2. Algorithm Overview
2.1. AStar algorithm
AStar algorithm is a widely used heuristic search algorithm. By combining the global search capability of Dijkstra algorithm with the heuristic information of best-first search, the efficiency of path search is effectively improved [3]. Its core lies in the design of the cost function f(n) = g(n) + h(n), where g(n) represents the actual cost from the starting point to the current node, and h(n) represents the estimated cost from the current node to the end point. AStar algorithm performs well in static environments and can quickly find the shortest path [4].
2.2. LPA* algorithm
LPA* algorithm is an extension of AStar algorithm in dynamic environment. By introducing mechanisms such as "key value" and "priority queue" into the algorithm [5], it realizes fast response to dynamic changes. When the environment changes, the LPA* algorithm can only re-plan the affected area, rather than the global re-plan, thus improving the efficiency of the algorithm [6]. This gives LPA* algorithms significant advantages in dynamic path-planning tasks.
2.3. DStarLite algorithm
It uses the DStarLite algorithm, a simplified version of the D* algorithm, which is also suitable for dynamic environments. The strategy of reverse search to the starting point realizes rapid response to dynamic changes by maintaining "Cost-to-Come" and "Cost-to-Go" information and a priority queue of "Key" values [7]. The DStarLite algorithm has high path planning efficiency in dynamic environments and can maintain the continuity and smoothness of paths [8].
3. Matlab simulation experiment and result analysis
3.1. Experimental design and simulation results
This paper evaluates the performance of AStar, LPA* and DStarLite algorithms by conducting simulation experiments on the Matlab platform.

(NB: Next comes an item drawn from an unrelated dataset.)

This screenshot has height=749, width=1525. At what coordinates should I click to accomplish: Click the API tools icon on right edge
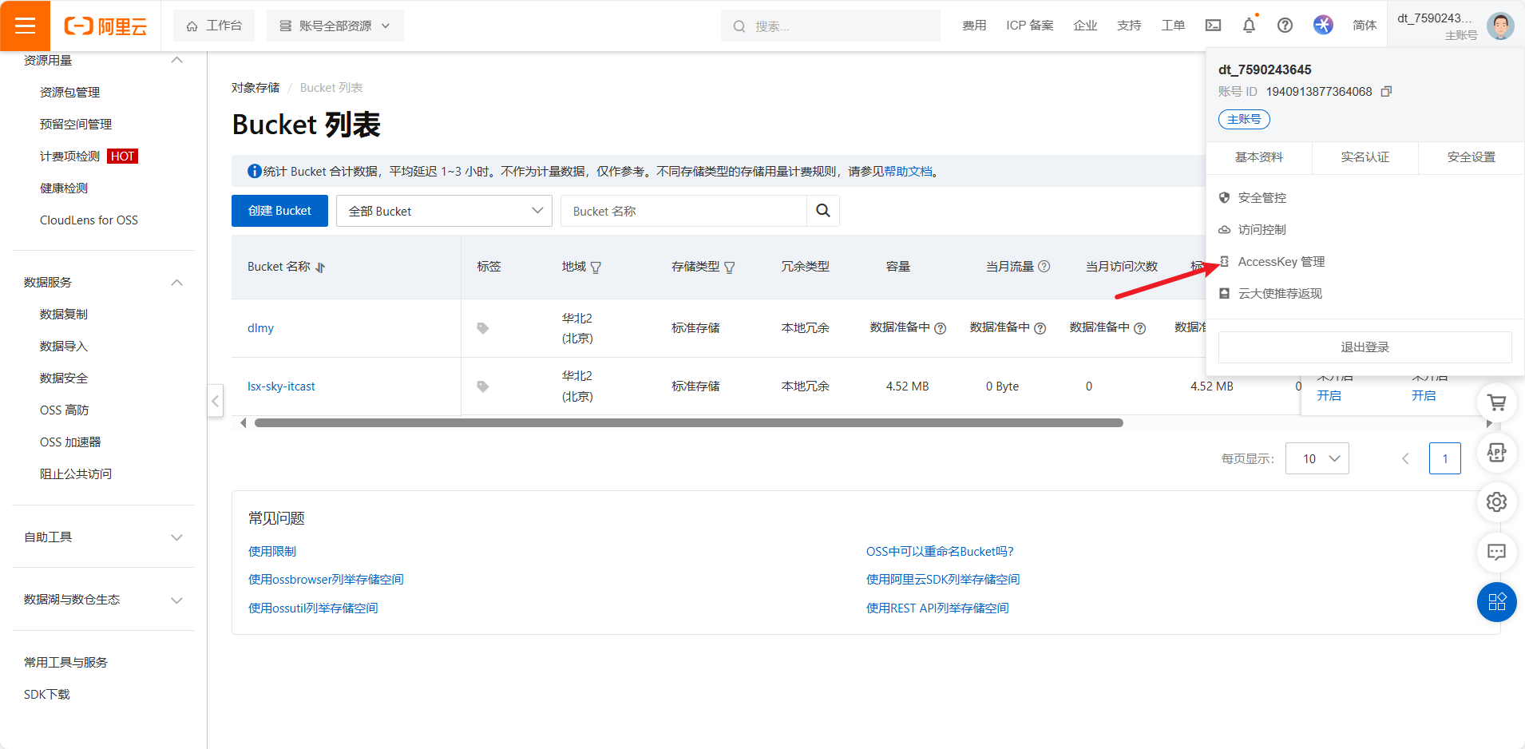pyautogui.click(x=1496, y=453)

The simulation results are shown in figure 1, figure 2 and figure 3 respectively. The core of the experiment is to construct a preset two-dimensional grid map. The map depicts the distribution of static obstacles that act as fixed constraints in the environment, putting path planning algorithms to the test. At the same time, dynamic obstacle movements were simulated through programming to evaluate the algorithm's adaptability and response speed in intricate dynamic scenarios.
In order to comprehensively evaluate the performance of the algorithm, a meticulous selection and recording of numerous key parameters were undertaken to ensure a thorough analysis, the most core of which is the path planning time (that is, the time required by the algorithm from receiving the information of the starting point and the end point to output the complete path, which directly reflects the computational efficiency and response speed of the algorithm) and the path smoothness (an indicator to measure the degree of curvature of the path). It is of great significance to improve driving efficiency, reduce energy consumption and extend equipment life. In addition, attention is also given to the algorithm's performance in aspects such as path length, among others, to foster a comprehensive understanding of its overall efficacy.[9].

Figure 1. AStar algorithm map 1 simulation results

Figure 2. Simulation results of LPA* algorithm map 1

Figure 3. Simulation results of DStarLite algorithm map 1
3.2. Result analysis
In the simulation experiment of AStar, LPA* and DStarLite path planning algorithms based on Matlab, The algorithm's performance was evaluated across three distinct map environments. Table 1 records the key parameters of different algorithms on different maps. According to the data results, each algorithm has its own characteristics on different maps, but in general, it shows some common trends.
Table 1. Comparison of parameters of different algorithms under different maps
map | algorithm | smoothness | run time for path | cost |
map1 | AStar | 4.7124 | 0.23235 | 23.5563 |
LPA* | 7.8540 | 0.10741 | 24.1421 | |
DstarLite | 6.2832 | 0.09506 | 24.1421 | |
map2 | AStar | 3.9270 | 0.36327 | 23.7990 |
LPA* | 7.0686 | 0.28883 | 24.3848 | |
DstarLite | 7.0686 | 0.14481 | 24.3848 | |
map3 | AStar | 7.8540 | 0.32364 | 20.3137 |
LPA* | 7.8540 | 0.13205 | 20.3137 | |
DstarLite | 6.2832 | 0.11249 | 20.3137 |
3.2.1. Path smoothness. The comparison of the path smoothness of the three algorithms is shown in figure 4, where LPA* and DStarLite are superior to AStar in most cases. Especially in maps 1 and 3, the smoothness of LPA* is the highest, reaching 7.8540 and 7.8540 respectively, while DStarLite also performs well, its smoothness is 6.2832 in figure 1 and 6.2832 in figure 3, showing that the two algorithms can better consider the continuity and fluency of the path when generating the path. In contrast, although AStar algorithm can also find an effective path, it is slightly less smooth [10].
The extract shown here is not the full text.